El Centre de Seguretat de la Informació de Catalunya, más conocido como CESICAT, está situado en Reus, a algo más de diez kilómetros de Tarragona. Su creación en 2009, en el segundo mandato del gobierno tripartito, no estuvo exenta de polémica, ya que la actividad del conocido como «CNI catalán» choca directamente con las competencias del Centro Criptológico Nacional.

Pero las tareas del CESICAT, lejos de alejarse de la polémica, parecen enredarse en una extraña polvareda. Hace solo unas horas conocíamos que Anonymous filtraba información relativa a las actividades de control y seguimiento en Twitter de la Generalitat a conocidos activistas sociales y políticos.

La Generalitat destapa su estrategia

Los archivos difundidos por Anonymous podían encontrase en Dropbox hasta hace poco tiempo, sin embargo, la historia de la monitorización en redes sociales por parte del CESICAT ha dado un giro inesperado. La Generalitat de Catalunya, con el objetivo de censurar la difusión de la información por parte de Anonymous, ha reclamado los derechos de autor a Dropbox, en base a la legislación estadounidense.La actividad de la Generalitat presenta un marcado sesgo ideológico

En un primer momento, CESICAT renunció a admitir la autoría de estos archivos dados a conocer por Anonymous. Sin embargo, la denuncia por vulneración de los derechos de propiedad intelectual ante Dropbox ha destapado totalmente su estrategia: efectivamente, son documentos realizados por el «CNI catalán».

Sin duda alguna, parece que las noticias del rastreo de la Generalitat de Catalunya y la del espionaje de la NSA en España suenan a situaciones parecidas, aunque a priori no lo sean. El rastreo de datos público para garantizar la seguridad, no debería chocarnos tanto. ¿Por qué lo hace entonces?

El principal problema de las tareas del CESICAT en su monitorización a activistas sociales y políticos se basa en el tremendo filtro ideológico aplicado.Se podría haber vulnerado la Ley Orgánica de Protección de Datos

En los archivos de Anonymous que todavía pueden localizarse en la red, se observa claramente el seguimiento de conocidas cuentas de Twitter, como @Acampadabcn, o el rastreo de hashtags polémicos, tales como #caixarolada o #12m15m.

¿Se trata entonces de simples tareas de monitorización en pro de la ciberseguridad o estamos ante un caso de de vulneración clara de la Ley Orgánica de Protección de Datos?

Según palabras de Carlos Sánchez Almeida, los datos filtrados por Anonymous, al tener este sesgo ideológico que comentábamos, sí podrían atentar contra la protección de datos.

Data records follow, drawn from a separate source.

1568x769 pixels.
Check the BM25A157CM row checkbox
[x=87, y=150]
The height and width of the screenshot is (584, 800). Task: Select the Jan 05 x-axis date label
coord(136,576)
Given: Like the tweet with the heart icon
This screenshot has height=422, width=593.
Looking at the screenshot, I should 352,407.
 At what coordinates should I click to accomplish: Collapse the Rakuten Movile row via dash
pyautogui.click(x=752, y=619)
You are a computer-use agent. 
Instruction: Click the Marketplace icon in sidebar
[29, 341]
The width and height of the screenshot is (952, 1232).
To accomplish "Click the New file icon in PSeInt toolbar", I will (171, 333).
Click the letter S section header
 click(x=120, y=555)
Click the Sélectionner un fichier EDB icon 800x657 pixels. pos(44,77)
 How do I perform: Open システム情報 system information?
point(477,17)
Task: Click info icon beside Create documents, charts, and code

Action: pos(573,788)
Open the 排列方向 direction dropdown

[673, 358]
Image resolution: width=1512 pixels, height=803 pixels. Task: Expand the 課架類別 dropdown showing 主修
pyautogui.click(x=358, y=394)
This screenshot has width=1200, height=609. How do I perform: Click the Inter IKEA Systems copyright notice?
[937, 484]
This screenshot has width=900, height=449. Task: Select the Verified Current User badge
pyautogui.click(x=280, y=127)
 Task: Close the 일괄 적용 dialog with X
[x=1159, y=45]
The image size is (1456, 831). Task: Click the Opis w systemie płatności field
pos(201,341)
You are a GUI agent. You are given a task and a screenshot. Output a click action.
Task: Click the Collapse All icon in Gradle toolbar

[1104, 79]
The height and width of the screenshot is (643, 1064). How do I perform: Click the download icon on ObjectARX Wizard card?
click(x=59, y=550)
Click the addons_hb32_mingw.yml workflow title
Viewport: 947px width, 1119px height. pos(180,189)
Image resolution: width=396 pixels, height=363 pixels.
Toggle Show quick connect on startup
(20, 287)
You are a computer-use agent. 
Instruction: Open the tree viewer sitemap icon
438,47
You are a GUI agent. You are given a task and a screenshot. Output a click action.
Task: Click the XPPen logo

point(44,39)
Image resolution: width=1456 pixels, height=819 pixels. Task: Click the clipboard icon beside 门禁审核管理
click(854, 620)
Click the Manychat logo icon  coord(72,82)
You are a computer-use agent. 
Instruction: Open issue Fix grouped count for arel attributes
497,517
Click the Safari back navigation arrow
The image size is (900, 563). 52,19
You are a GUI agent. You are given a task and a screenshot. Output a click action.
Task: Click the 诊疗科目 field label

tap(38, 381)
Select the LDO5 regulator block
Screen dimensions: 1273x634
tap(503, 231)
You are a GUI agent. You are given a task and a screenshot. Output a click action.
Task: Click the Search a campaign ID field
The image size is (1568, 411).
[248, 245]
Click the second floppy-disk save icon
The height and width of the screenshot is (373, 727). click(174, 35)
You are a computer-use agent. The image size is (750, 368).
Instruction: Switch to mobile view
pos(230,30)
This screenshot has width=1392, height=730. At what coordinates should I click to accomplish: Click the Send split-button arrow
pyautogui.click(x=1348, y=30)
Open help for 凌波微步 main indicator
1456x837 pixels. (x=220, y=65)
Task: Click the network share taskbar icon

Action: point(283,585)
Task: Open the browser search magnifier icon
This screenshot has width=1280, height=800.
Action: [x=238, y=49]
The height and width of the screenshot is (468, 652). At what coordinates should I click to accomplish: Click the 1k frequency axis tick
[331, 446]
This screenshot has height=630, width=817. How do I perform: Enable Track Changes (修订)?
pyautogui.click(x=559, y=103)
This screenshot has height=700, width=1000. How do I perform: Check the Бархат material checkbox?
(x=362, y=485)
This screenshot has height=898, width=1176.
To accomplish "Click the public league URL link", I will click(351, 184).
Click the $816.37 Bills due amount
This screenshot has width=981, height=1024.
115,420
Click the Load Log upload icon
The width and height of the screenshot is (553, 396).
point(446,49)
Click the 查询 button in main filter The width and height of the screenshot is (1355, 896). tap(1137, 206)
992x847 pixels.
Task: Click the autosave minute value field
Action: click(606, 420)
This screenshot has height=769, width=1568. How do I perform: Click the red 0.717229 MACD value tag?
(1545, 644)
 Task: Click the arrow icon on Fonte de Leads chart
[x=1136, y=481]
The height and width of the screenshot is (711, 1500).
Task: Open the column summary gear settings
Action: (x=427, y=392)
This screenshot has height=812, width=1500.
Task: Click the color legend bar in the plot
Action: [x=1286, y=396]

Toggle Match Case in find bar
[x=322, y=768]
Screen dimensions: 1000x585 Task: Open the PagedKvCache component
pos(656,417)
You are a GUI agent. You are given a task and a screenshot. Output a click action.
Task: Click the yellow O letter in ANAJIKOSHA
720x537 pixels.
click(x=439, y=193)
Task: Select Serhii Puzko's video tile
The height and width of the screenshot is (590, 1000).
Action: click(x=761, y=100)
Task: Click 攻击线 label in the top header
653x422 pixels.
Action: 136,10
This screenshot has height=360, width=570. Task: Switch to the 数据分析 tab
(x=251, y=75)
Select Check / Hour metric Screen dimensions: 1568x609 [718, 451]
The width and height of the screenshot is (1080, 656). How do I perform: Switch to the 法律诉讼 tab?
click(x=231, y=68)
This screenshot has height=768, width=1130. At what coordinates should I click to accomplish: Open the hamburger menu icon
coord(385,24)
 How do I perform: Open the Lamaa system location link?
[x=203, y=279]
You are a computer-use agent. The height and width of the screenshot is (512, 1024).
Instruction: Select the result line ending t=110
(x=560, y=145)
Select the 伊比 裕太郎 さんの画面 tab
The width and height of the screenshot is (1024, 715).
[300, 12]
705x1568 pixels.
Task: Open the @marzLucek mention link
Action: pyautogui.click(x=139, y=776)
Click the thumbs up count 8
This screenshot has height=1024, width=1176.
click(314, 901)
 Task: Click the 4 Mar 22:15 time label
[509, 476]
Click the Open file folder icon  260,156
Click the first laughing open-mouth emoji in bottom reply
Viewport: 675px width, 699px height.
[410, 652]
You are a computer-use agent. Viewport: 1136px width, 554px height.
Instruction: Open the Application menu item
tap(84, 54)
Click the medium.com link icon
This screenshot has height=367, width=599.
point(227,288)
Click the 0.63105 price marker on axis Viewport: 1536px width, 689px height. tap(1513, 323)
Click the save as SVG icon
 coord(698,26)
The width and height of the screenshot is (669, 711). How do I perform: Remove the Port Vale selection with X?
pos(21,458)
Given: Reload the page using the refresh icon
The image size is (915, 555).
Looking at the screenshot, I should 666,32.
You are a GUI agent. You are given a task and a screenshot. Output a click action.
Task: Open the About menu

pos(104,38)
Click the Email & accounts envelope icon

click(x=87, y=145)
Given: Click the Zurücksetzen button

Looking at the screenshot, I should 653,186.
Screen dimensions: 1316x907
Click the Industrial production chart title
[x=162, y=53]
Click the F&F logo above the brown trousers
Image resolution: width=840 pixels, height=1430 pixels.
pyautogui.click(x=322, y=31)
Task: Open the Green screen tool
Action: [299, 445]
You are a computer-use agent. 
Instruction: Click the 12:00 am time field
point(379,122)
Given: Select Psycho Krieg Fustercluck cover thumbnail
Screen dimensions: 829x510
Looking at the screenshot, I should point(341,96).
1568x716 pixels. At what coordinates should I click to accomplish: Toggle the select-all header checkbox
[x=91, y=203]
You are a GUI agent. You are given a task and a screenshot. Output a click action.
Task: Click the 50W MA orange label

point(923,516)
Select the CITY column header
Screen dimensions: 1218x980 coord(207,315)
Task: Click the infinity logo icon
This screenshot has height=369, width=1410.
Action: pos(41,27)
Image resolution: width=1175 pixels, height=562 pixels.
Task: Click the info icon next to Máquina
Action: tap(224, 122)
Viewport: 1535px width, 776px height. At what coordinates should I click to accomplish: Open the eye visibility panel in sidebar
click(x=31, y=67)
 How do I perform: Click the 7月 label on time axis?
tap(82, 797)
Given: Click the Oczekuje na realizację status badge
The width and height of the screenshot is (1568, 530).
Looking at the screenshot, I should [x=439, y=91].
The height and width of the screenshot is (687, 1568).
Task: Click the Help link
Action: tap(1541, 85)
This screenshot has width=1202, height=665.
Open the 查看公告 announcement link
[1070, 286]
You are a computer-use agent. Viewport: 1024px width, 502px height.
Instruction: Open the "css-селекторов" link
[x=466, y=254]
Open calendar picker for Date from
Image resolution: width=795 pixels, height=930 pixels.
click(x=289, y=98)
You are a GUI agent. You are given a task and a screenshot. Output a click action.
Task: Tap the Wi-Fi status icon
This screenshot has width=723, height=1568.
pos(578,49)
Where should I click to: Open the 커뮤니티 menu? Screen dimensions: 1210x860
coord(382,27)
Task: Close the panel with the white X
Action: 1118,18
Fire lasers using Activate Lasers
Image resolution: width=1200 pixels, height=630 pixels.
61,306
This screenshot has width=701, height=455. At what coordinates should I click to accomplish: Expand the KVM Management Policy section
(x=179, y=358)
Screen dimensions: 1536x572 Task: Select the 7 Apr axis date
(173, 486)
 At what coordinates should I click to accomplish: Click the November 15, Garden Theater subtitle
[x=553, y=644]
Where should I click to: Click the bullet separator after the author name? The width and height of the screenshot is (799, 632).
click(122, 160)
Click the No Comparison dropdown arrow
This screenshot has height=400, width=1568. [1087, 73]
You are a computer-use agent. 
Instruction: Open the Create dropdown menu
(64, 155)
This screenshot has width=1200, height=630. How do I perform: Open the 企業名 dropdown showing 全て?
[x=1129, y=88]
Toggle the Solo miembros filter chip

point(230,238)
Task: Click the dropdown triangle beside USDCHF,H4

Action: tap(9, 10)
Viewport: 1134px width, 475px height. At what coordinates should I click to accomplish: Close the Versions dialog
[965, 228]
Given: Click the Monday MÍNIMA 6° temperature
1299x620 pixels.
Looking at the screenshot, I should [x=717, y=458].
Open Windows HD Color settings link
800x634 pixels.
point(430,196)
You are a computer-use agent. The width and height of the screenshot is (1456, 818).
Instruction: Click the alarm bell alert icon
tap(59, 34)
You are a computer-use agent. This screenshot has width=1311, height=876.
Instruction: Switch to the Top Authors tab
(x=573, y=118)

La creación de estos ficheros de marcada tendencia ideológica atacarían directamente el artículo 7.4 de la LOPD:

Quedan prohibidos los ficheros creados con la finalidad exclusiva de almacenar datos de carácter personal que revelen la ideología, afiliación sindical, religión, creencias, origen racial o étnico, o vida sexual.

Estos hechos provocados por la actividad del famoso «CNI catalán» se asemejan a las labores que podría llevar a cabo la «TIA de Mortadelo y Filemón». Y es que la historia, por estrambótica que parezca, es de extrema gravedad, ya que podrían haberse vulnerado algunos de nuestros derechos individuales más básicos.

El seguimiento además no solo estaría dirigido a activistas sociales, sino también a políticos del Parlament o incluso periodistas. Una polémica actividad, destapada por Anonymous, a la que la Generalitat presidida por Artur Mas debería dar respuesta de manera urgente.